** WHAT YOU WILL DO **
The output must be the data, printed exactly as written.

** DATASET EXTRACT **
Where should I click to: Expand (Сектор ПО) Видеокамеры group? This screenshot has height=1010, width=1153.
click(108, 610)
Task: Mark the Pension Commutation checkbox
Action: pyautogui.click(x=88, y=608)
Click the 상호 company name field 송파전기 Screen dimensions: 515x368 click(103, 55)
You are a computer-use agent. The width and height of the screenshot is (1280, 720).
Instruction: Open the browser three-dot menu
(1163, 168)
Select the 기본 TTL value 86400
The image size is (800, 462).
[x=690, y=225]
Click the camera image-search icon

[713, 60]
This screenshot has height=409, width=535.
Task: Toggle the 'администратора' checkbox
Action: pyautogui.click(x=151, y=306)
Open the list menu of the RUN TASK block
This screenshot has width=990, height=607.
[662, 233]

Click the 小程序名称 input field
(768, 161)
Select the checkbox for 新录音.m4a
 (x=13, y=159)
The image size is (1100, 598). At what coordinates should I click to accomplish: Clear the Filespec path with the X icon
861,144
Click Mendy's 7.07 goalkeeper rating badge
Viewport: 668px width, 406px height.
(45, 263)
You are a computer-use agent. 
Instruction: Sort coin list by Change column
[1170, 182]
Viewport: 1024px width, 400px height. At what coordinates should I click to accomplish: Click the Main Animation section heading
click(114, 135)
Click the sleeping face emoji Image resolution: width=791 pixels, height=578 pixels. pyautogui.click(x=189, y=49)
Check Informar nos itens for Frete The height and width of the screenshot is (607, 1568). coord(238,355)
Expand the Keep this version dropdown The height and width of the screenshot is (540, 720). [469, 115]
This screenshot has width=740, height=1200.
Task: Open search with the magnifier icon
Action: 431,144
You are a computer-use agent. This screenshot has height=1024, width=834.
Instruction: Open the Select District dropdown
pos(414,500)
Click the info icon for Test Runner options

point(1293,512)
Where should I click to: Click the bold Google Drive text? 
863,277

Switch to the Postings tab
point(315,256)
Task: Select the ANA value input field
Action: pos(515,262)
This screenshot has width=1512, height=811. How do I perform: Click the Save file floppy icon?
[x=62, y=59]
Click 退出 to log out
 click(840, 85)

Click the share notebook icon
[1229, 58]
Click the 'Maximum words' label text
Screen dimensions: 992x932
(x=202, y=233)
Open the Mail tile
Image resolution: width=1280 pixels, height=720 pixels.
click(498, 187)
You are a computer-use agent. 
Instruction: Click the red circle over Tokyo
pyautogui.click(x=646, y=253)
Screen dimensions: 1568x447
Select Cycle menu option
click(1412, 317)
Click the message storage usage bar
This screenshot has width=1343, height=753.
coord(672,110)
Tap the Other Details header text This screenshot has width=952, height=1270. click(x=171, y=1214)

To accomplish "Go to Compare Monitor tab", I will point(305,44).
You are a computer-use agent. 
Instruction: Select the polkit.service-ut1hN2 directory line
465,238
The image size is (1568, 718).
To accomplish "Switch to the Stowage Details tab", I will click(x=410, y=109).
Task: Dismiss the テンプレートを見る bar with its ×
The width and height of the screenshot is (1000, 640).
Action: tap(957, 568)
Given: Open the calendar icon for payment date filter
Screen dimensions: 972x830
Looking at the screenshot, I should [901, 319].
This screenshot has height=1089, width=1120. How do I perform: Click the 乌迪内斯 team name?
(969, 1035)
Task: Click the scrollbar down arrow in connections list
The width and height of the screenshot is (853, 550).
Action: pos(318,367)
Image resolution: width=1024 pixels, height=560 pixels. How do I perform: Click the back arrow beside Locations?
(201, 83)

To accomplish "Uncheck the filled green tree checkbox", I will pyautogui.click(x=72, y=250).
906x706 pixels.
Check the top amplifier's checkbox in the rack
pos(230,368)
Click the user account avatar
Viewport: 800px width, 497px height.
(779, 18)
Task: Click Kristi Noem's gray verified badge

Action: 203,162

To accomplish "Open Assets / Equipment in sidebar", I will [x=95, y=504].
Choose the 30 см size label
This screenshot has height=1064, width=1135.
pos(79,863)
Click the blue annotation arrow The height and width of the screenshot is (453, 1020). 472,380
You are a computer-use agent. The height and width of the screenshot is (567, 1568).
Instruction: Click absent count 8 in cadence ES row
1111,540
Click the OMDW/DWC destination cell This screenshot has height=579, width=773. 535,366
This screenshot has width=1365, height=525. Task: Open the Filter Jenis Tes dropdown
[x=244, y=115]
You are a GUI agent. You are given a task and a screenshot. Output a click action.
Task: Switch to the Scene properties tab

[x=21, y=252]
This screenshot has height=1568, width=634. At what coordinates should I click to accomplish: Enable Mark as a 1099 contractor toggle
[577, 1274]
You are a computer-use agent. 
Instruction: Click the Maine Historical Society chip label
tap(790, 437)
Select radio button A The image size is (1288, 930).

** TASK SOLUTION **
Where should I click to: Expand (Сектор ПО) Видеокамеры group? This screenshot has height=1010, width=1153.
click(108, 610)
Task: Mark the Pension Commutation checkbox
Action: pyautogui.click(x=88, y=608)
Click the 상호 company name field 송파전기 Screen dimensions: 515x368 click(103, 55)
You are a computer-use agent. The width and height of the screenshot is (1280, 720).
Instruction: Open the browser three-dot menu
(1163, 168)
Select the 기본 TTL value 86400
The image size is (800, 462).
[x=690, y=225]
Click the camera image-search icon

[713, 60]
This screenshot has height=409, width=535.
Task: Toggle the 'администратора' checkbox
Action: pyautogui.click(x=151, y=306)
Open the list menu of the RUN TASK block
This screenshot has width=990, height=607.
[662, 233]

Click the 小程序名称 input field
(768, 161)
Select the checkbox for 新录音.m4a
 (x=13, y=159)
The image size is (1100, 598). At what coordinates should I click to accomplish: Clear the Filespec path with the X icon
861,144
Click Mendy's 7.07 goalkeeper rating badge
Viewport: 668px width, 406px height.
(45, 263)
You are a computer-use agent. 
Instruction: Sort coin list by Change column
[1170, 182]
Viewport: 1024px width, 400px height. At what coordinates should I click to accomplish: Click the Main Animation section heading
click(114, 135)
Click the sleeping face emoji Image resolution: width=791 pixels, height=578 pixels. pyautogui.click(x=189, y=49)
Check Informar nos itens for Frete The height and width of the screenshot is (607, 1568). coord(238,355)
Expand the Keep this version dropdown The height and width of the screenshot is (540, 720). [469, 115]
This screenshot has width=740, height=1200.
Task: Open search with the magnifier icon
Action: 431,144
You are a computer-use agent. This screenshot has height=1024, width=834.
Instruction: Open the Select District dropdown
pos(414,500)
Click the info icon for Test Runner options

point(1293,512)
Where should I click to: Click the bold Google Drive text? 
863,277

Switch to the Postings tab
point(315,256)
Task: Select the ANA value input field
Action: pos(515,262)
This screenshot has width=1512, height=811. How do I perform: Click the Save file floppy icon?
[x=62, y=59]
Click 退出 to log out
 click(840, 85)

Click the share notebook icon
[1229, 58]
Click the 'Maximum words' label text
Screen dimensions: 992x932
(x=202, y=233)
Open the Mail tile
Image resolution: width=1280 pixels, height=720 pixels.
click(498, 187)
You are a computer-use agent. 
Instruction: Click the red circle over Tokyo
pyautogui.click(x=646, y=253)
Screen dimensions: 1568x447
Select Cycle menu option
click(1412, 317)
Click the message storage usage bar
This screenshot has width=1343, height=753.
coord(672,110)
Tap the Other Details header text This screenshot has width=952, height=1270. click(x=171, y=1214)

To accomplish "Go to Compare Monitor tab", I will point(305,44).
You are a computer-use agent. 
Instruction: Select the polkit.service-ut1hN2 directory line
465,238
The image size is (1568, 718).
To accomplish "Switch to the Stowage Details tab", I will click(x=410, y=109).
Task: Dismiss the テンプレートを見る bar with its ×
The width and height of the screenshot is (1000, 640).
Action: tap(957, 568)
Given: Open the calendar icon for payment date filter
Screen dimensions: 972x830
Looking at the screenshot, I should [901, 319].
This screenshot has height=1089, width=1120. How do I perform: Click the 乌迪内斯 team name?
(969, 1035)
Task: Click the scrollbar down arrow in connections list
The width and height of the screenshot is (853, 550).
Action: pos(318,367)
Image resolution: width=1024 pixels, height=560 pixels. How do I perform: Click the back arrow beside Locations?
(201, 83)

To accomplish "Uncheck the filled green tree checkbox", I will pyautogui.click(x=72, y=250).
906x706 pixels.
Check the top amplifier's checkbox in the rack
pos(230,368)
Click the user account avatar
Viewport: 800px width, 497px height.
(779, 18)
Task: Click Kristi Noem's gray verified badge

Action: 203,162

To accomplish "Open Assets / Equipment in sidebar", I will [x=95, y=504].
Choose the 30 см size label
This screenshot has height=1064, width=1135.
pos(79,863)
Click the blue annotation arrow The height and width of the screenshot is (453, 1020). 472,380
You are a computer-use agent. The height and width of the screenshot is (567, 1568).
Instruction: Click absent count 8 in cadence ES row
1111,540
Click the OMDW/DWC destination cell This screenshot has height=579, width=773. 535,366
This screenshot has width=1365, height=525. Task: Open the Filter Jenis Tes dropdown
[x=244, y=115]
You are a GUI agent. You are given a task and a screenshot. Output a click action.
Task: Switch to the Scene properties tab

[x=21, y=252]
This screenshot has height=1568, width=634. At what coordinates should I click to accomplish: Enable Mark as a 1099 contractor toggle
[577, 1274]
You are a computer-use agent. 
Instruction: Click the Maine Historical Society chip label
tap(790, 437)
Select radio button A The image size is (1288, 930).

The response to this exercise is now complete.